WASHINGTON, D.C. — On Tuesday, Feb. 14, the U.S. Senate voted 54-45 to confirm President Joe Biden’s 100th judicial nominee, Gina R. Méndez-Miró, to be a district court judge in Puerto Rico. Including this confirmation, Biden and Senate Democrats have confirmed 69 district court judges, 30 appellate court judges and one U.S. Supreme Court justice. With the confirmation of Mendez-Miro, Democrats reached an important milestone in their effort to bring balance and diversity to federal courts across the country.
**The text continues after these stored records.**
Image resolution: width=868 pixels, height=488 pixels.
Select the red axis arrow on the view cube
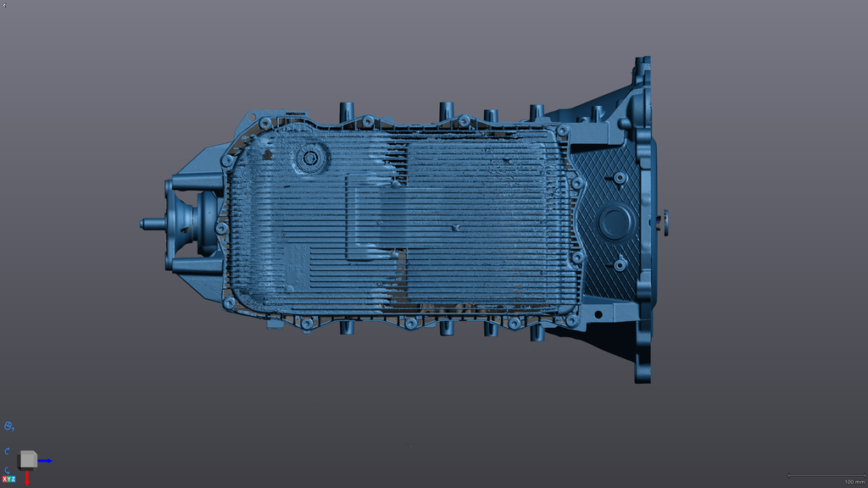tap(27, 479)
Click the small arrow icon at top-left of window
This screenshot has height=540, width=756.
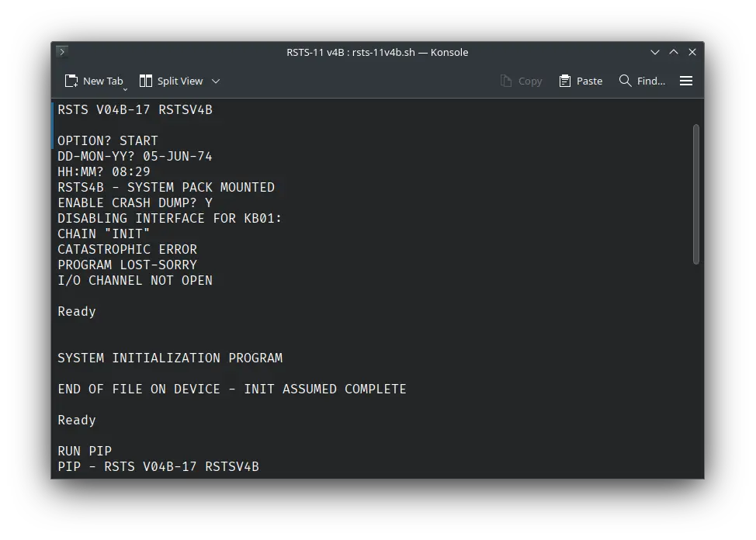[x=61, y=51]
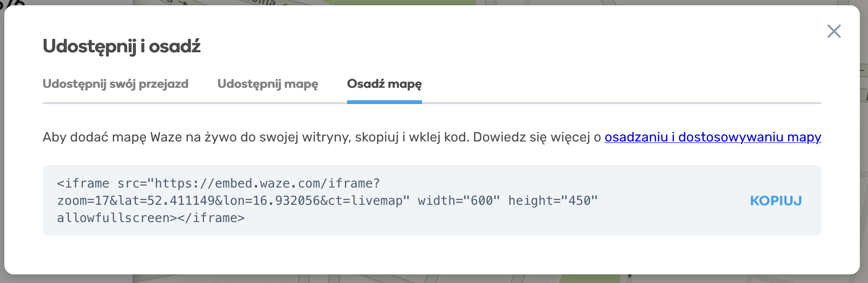Click green park area on bottom map

(591, 279)
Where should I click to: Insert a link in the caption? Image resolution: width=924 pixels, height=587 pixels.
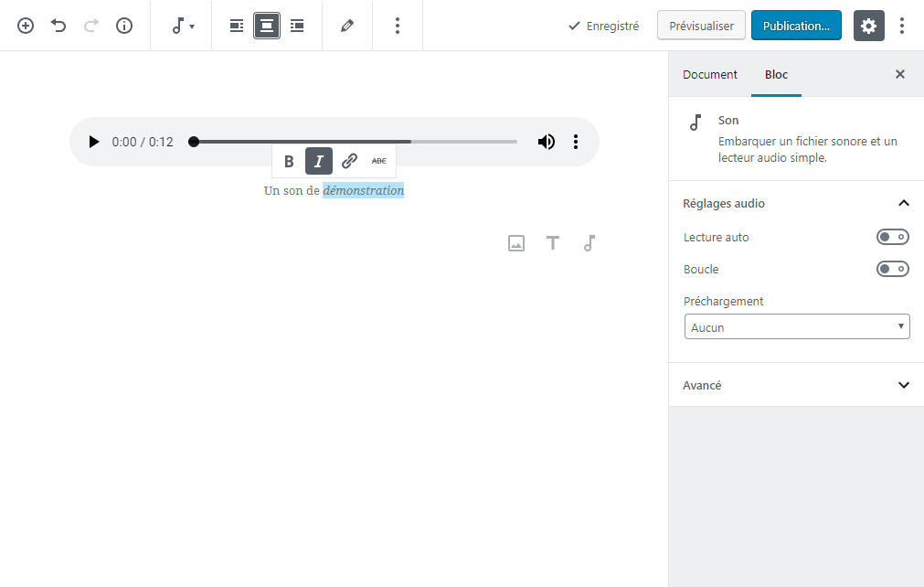point(349,162)
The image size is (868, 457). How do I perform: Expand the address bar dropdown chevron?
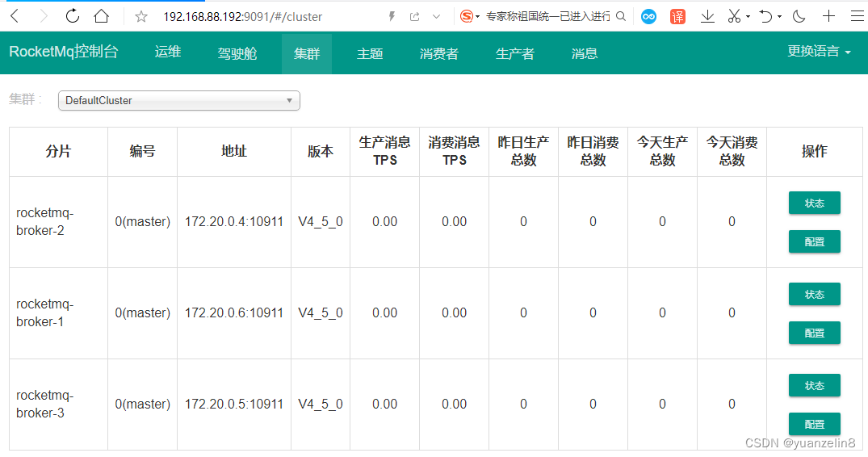437,16
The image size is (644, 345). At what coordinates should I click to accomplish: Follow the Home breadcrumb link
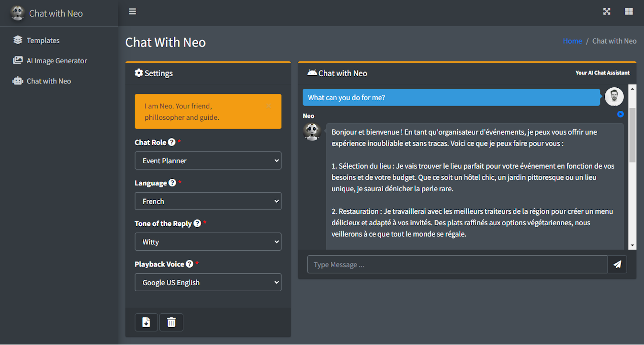click(572, 41)
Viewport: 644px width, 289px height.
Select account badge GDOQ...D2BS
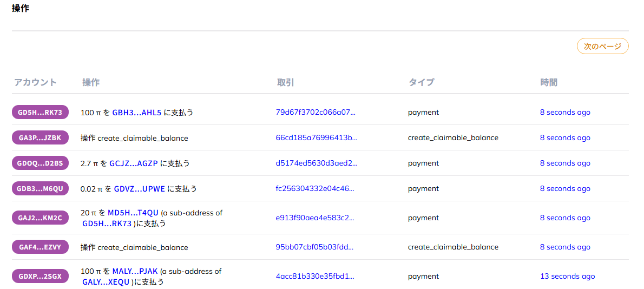coord(40,163)
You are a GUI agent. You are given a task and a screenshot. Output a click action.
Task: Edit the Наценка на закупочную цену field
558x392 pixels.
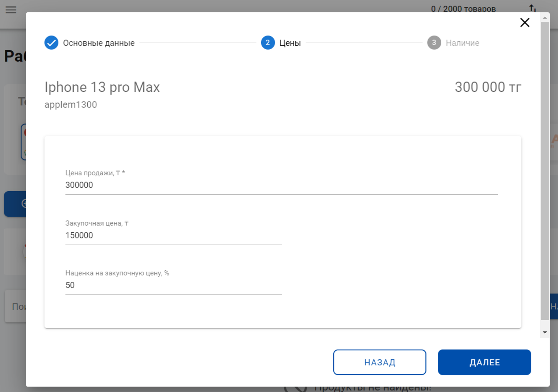click(x=173, y=285)
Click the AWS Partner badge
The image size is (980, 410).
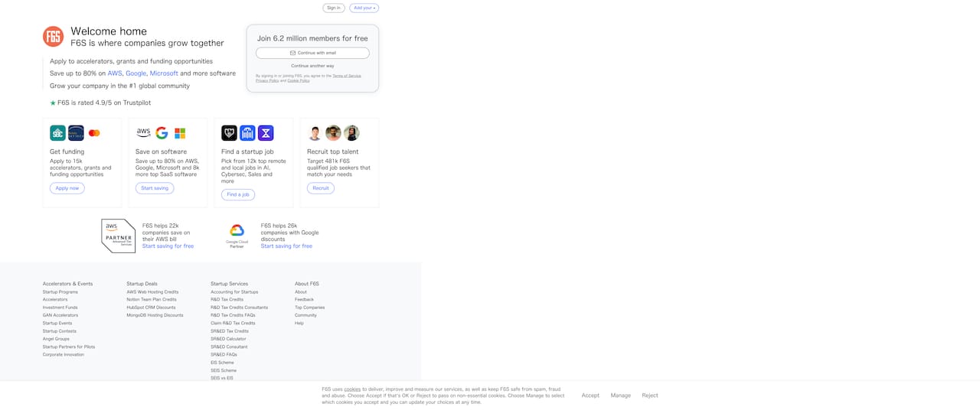click(x=118, y=236)
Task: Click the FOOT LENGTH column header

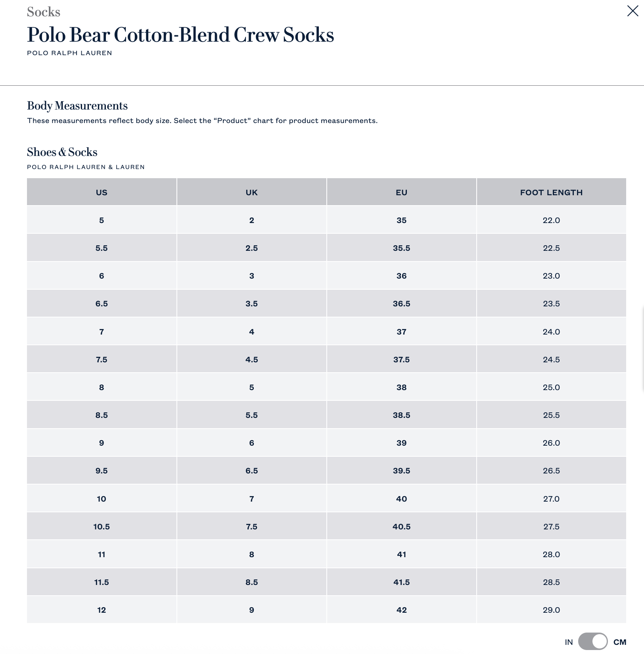Action: pyautogui.click(x=551, y=192)
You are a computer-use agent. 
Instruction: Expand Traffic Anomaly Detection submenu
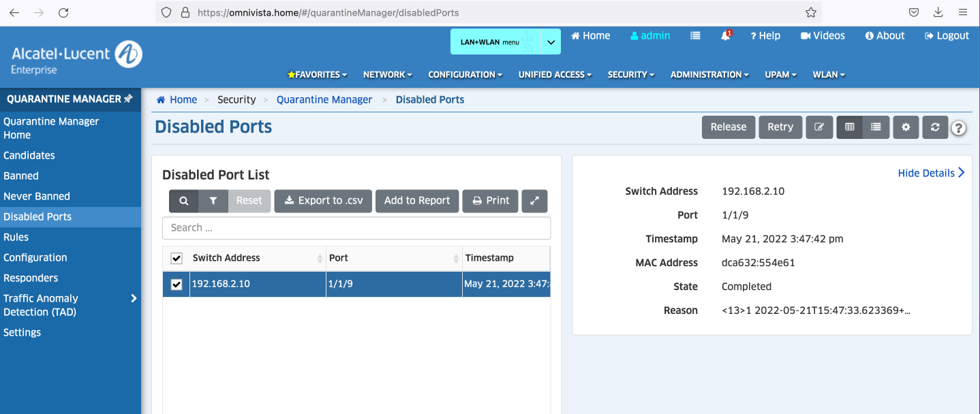coord(134,298)
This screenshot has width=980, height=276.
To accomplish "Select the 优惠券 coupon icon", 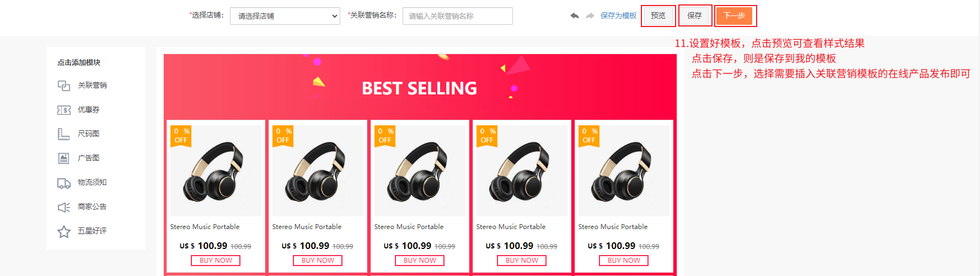I will 64,110.
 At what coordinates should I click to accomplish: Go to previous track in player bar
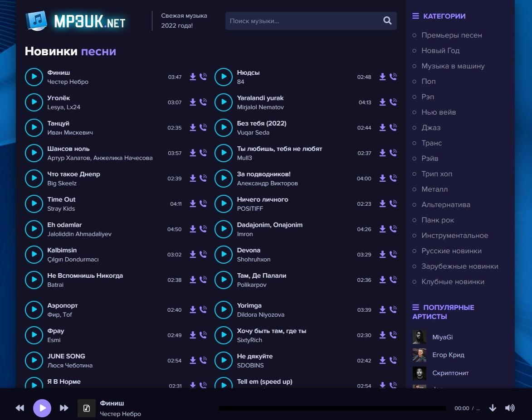pyautogui.click(x=20, y=408)
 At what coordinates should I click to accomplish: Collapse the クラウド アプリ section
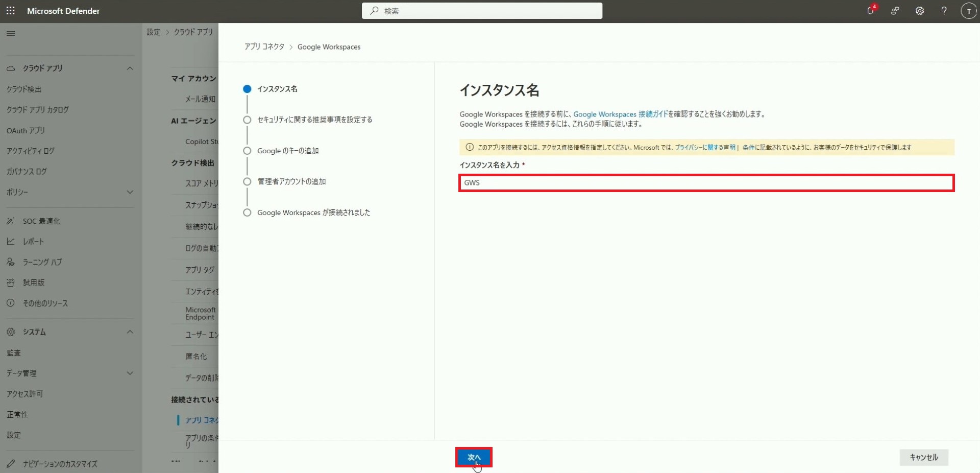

Notably, Biden’s nominations will change the composition of the federal judiciary to be more diverse in terms of racial and ethnic backgrounds as well as professional backgrounds. According to a press release by Senate Democrats, 68% of the federal bench nominees confirmed by the Senate have been people of color and 76% have been women. In terms of professional experience, Sahil Kapur of NBC News reports that “Biden has picked unusually high numbers of public defenders, civil rights lawyers and labor lawyers compared to his predecessors from both parties.”
Filling judicial vacancies in federal courts is crucial as conservatives have packed the courts for years. While 86 vacancies for both federal district and appellate courts still remain, today it is clear that progress to fill these vacancies with younger and more diverse judges is being made.